(Materials provided)
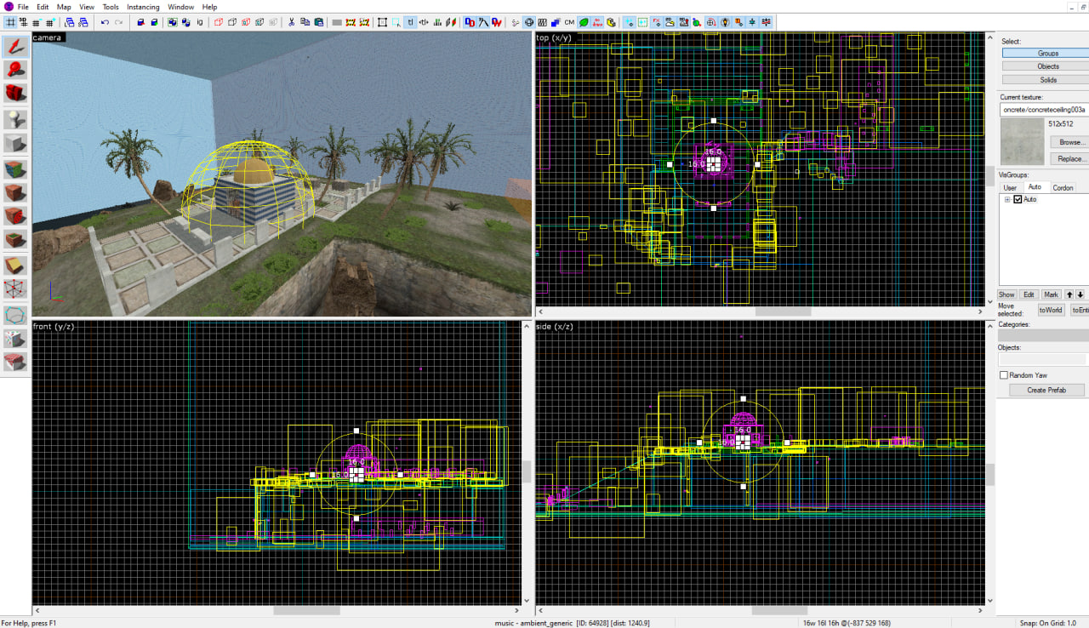1089x628 pixels.
Task: Activate the Magnify tool
Action: click(15, 70)
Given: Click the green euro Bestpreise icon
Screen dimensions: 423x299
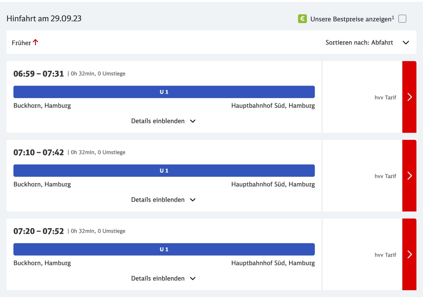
(End Materials provided)
A word-for-word copy is needed of the lines from the line with "Given: Click the green euro Bestpreise icon" through the last line of the entries above, with both ends kept and the pictures dropped.

= Answer for this exercise =
Given: Click the green euro Bestpreise icon
Screen dimensions: 423x299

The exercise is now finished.